The first time you set foot in the Amazon region, you get the feeling that you have reached an uncharted world. We don’t know what the moon is like in real life, but we believe that the amazement triggered by landing on the moon is very similar: from the first moment, the sounds, the aromas, and the people become one. The forest is a veritable school fueled by such a vast human and intellectual heritage that it seems intangible.

The coordinates that inspired this book are typical of a place that, due to its geographical location, is accessible only by river, after several days of navigation from the nearest city, or on a 12-seat aircraft which flies there every 10 days.

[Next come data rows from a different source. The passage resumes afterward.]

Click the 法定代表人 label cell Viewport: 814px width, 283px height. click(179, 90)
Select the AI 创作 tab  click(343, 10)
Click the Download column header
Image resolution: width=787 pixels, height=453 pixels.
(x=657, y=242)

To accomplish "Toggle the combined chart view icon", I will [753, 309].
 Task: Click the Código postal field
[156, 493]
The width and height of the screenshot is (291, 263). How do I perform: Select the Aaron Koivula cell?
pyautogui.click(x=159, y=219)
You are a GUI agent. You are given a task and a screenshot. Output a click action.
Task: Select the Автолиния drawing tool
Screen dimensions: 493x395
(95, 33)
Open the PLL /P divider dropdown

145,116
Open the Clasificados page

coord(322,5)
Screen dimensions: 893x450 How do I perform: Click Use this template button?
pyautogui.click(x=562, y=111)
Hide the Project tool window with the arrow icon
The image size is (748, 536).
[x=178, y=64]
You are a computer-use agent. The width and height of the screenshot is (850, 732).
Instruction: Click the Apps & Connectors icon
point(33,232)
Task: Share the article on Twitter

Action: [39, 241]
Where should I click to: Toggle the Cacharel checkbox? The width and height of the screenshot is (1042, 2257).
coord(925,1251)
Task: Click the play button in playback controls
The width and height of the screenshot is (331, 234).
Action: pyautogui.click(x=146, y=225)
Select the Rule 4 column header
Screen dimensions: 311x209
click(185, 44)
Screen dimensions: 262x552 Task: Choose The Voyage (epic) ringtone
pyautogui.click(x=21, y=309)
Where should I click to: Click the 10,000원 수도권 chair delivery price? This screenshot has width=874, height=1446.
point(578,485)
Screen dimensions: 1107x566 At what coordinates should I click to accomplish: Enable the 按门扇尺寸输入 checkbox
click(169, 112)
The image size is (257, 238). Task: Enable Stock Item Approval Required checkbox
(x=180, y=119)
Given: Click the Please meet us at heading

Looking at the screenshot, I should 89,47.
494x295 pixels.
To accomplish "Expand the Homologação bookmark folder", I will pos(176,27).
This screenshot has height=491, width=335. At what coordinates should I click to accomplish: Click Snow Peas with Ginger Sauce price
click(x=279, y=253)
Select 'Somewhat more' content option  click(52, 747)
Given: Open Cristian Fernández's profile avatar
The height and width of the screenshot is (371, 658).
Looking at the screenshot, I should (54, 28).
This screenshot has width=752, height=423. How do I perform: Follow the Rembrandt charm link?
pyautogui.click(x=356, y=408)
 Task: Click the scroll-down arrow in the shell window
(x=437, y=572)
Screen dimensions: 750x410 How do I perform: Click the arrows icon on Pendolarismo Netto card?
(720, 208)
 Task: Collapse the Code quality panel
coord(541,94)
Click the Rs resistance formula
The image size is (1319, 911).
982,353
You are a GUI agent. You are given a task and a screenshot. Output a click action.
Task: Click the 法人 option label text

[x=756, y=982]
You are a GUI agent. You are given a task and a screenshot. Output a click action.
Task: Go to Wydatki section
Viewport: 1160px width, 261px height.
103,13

Upon landing or disembarking, you are greeted by a majestic canyon, inhabited by countless species of animals and plants, notably on the two opposite banks, colorful guacamayas on one side, and ashy bats on the other. The canyon is traversed by a rushing river that separates the two banks, but, at the same time, it links the Muinanes, Nonuyas, Andokes, Murui muinas, the ‘people of the center,’ as they called themselves, and there they have settled. The river ticks the time of these communities through rain and shine, and its flow has witnessed the challenging stories of the people of the center throughout the centuries, from the bloody story of rubber harvesting through the armed conflict until today’s mining outposts and fracking, intensive exploitation of the land that is threatening to devastate the precious life forms of the Amazonian forest. It would be inconsiderate to believe that we can encompass using words and drawings, the scents, the images, the sounds, and the tastes of a world that, far from the familiar patterns of anthropization, keeps itself alive over time, resisting thanks to an ancestral knowledge that has been handed down orally over the centuries. Words that portray glimpses of a ‘quiet’ life and that continue to remain ethereal like a song illuminated by fire but as inevitable as the flow of a river.

Hasta ahí les puedo decir is the ink on paper that recounts some of the memories and words that originated there, that were collected and then sown from a forest inhabited by original and indigenous people, plants, animals, and technologies, the stories of which we will probably never be able to tell, as its custodians and guardians do on a daily basis.”